Porém, entendendo que o desejo de realidade é um ‘desejo de acontecimento’, em um primeiro momento, a realidade não é objeto (LARROSA, 2008), e por isso, o sujeito da experiência, que está ex-posto, aberto, “[...] não constrói objetos, mas se deixa afetar por acontecimentos” (LARROSA, 2008, p. 187). Assim, nos perguntamos: como esse desejo de realidade pode sair do campo de um grupo pequeno de surdos para ganhar outros tantos surdos e não surdos pelo Brasil afora? Este pequeno grupo está se deixando afetar pelo acontecimento ou produzindo algum objeto para que outros que estão na ponta do ensino básico dem conta dessa realidade? Os surdos que estão na universidade irão trabalhar nestas escolas? De que educação bilíngue falamos todos? Como a compreendemos e a empreendemos desde diferentes esforços? Como se construirá a realidade desejada e, permanentemente, fadada, felizmente, a continuar ser desejo de realidade?
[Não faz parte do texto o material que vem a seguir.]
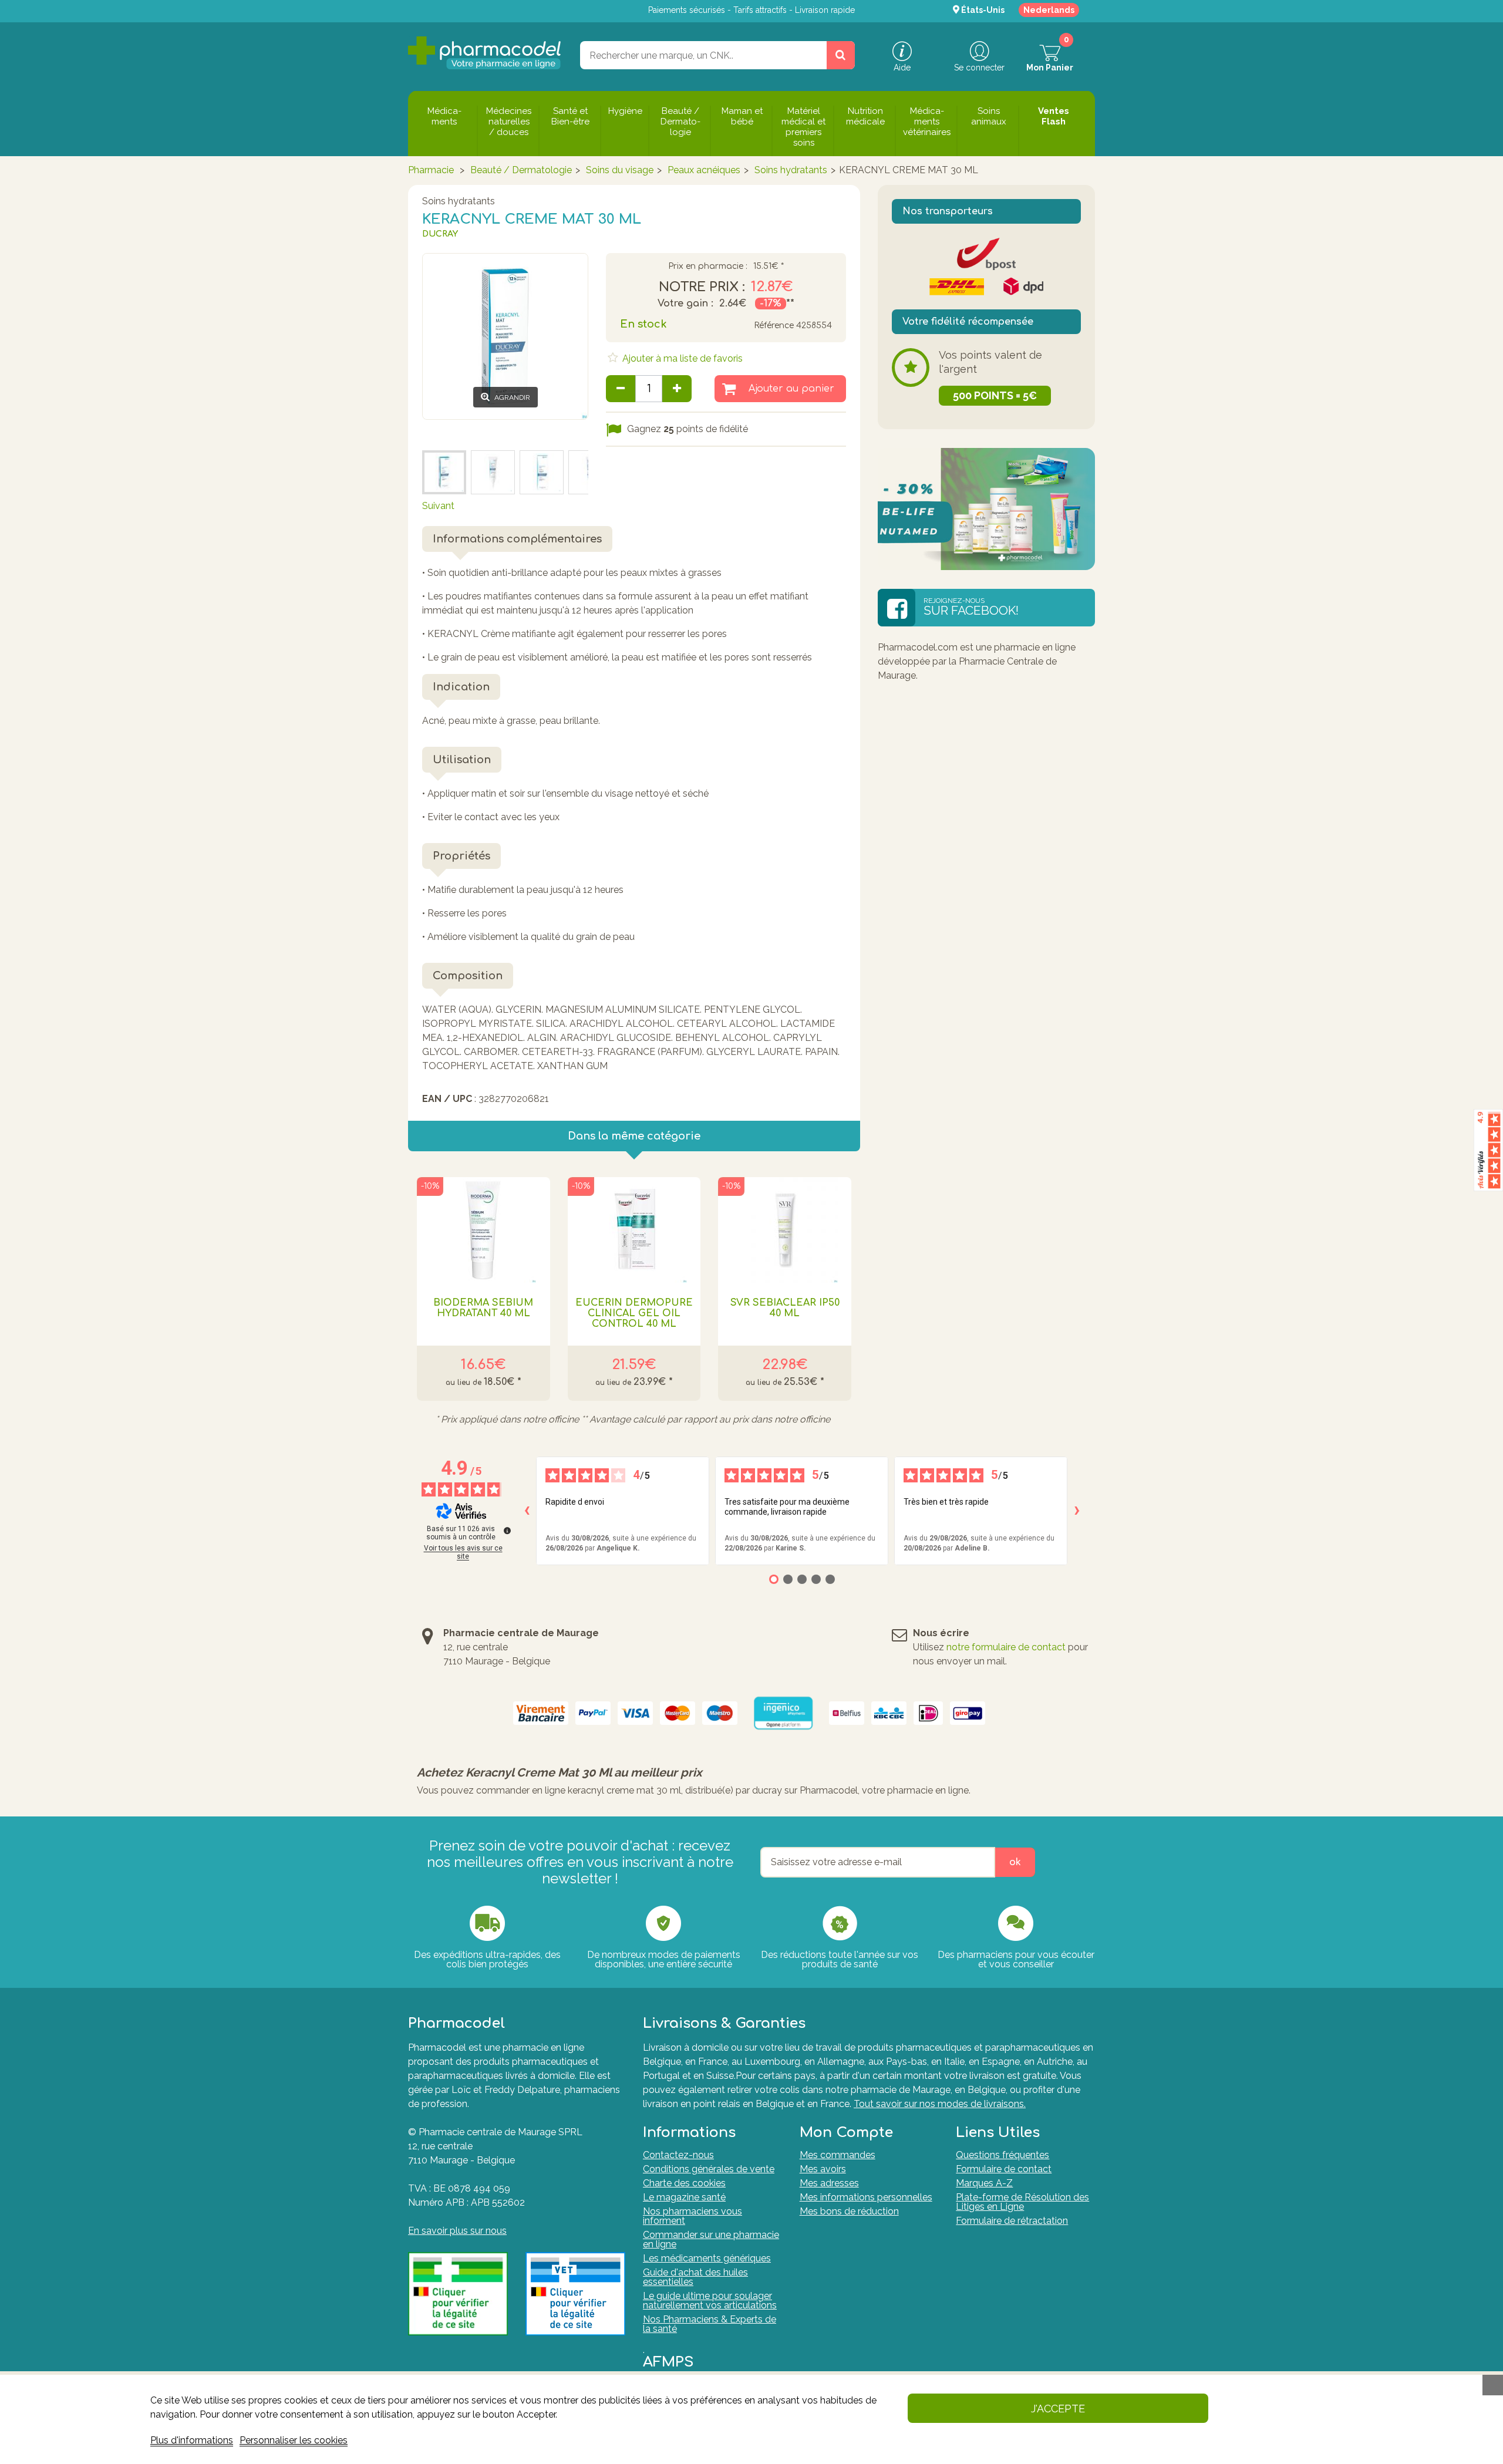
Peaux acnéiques (704, 170)
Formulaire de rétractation (1012, 2220)
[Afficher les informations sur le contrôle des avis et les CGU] (507, 1530)
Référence (774, 325)
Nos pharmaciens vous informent (692, 2216)
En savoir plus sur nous (457, 2230)
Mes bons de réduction (849, 2211)
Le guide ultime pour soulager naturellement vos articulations (710, 2300)
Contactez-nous (678, 2154)
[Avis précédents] (526, 1510)
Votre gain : (685, 303)
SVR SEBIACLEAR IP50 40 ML (785, 1308)
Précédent (444, 433)
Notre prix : (702, 287)
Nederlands (1048, 10)
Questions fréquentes (1002, 2154)
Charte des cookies (684, 2183)
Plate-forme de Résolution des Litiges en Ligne (1022, 2202)
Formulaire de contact (1004, 2169)
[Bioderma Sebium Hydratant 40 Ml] (483, 1230)
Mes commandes (837, 2154)
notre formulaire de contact (1006, 1647)
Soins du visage (619, 170)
E ainda seguimos com Larrosa (2008) na problematização dessa realidade, pois o real não é representação. Quando nos constituímos como sujeitos de saber e poder nós mesmos fabricamos realidades. Podemos problematizar a discussão da educação bilíngue para surdos a partir de algumas perguntas: a quem ela representa? Que tipos de vidas surdas serão atendidas por essa modalidade? Para Larrosa (2008), o desejo de realidade é um ‘desejo de presença’ e estar presente no presente é prestar muita atenção aos desdobramentos das decisões tomadas por algum grupo específico.

Outro grave problema é produzir estranhamentos em atitudes como dizer: “nós surdos pensamos assim”. Nós quem? E se o outro não pensar assim? Deixou de ser surdo? Estar contra ou a favor não é um bom posicionamento, pois o desejo de realidade sendo também um ‘desejo de alteridade’, anuncia que saber lidar com as perspectivas e formas de olhar podem ser mais potentes.

Ainda seguindo com Larrosa (2008) em nossas problematizações, poderíamos dizer também que as intenções construídas sobre a realidade ou mesmo as boas ou melhores intenções “[...] nos separam do real, também o desrealizam e o desperdiçam, posto que o fabricam de acordo com nossos objetivos[...]” (LARROSA, 2008, p. 188). A partir dessa afirmação, nos perguntamos sobre os objetivos e as intenções, mesmo as boas, para aprovar a lei em tempos de recessão terríveis como os que estamos vivendo. Que experiências vividas em nossas escolas nos últimos anos seriam já práticas de educação bilíngue?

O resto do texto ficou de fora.